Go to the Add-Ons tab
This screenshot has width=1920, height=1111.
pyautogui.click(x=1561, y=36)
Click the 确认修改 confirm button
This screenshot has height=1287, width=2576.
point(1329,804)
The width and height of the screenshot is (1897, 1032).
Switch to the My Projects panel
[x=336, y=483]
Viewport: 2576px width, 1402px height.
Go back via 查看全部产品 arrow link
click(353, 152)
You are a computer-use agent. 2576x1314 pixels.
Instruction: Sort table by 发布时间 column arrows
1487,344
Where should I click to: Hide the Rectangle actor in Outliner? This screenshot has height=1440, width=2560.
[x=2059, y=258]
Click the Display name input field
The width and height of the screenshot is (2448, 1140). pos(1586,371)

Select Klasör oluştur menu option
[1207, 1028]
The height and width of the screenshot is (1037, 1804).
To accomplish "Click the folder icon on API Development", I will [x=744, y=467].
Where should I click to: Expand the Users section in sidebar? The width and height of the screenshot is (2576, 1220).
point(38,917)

----

▸ Problem
Write out again only the lines from the one with "Where should I click to: Expand" through the last line of the records above. Keep every word as it stands.

▸ Result of the exercise
Where should I click to: Expand the Users section in sidebar? The width and height of the screenshot is (2576, 1220).
point(38,917)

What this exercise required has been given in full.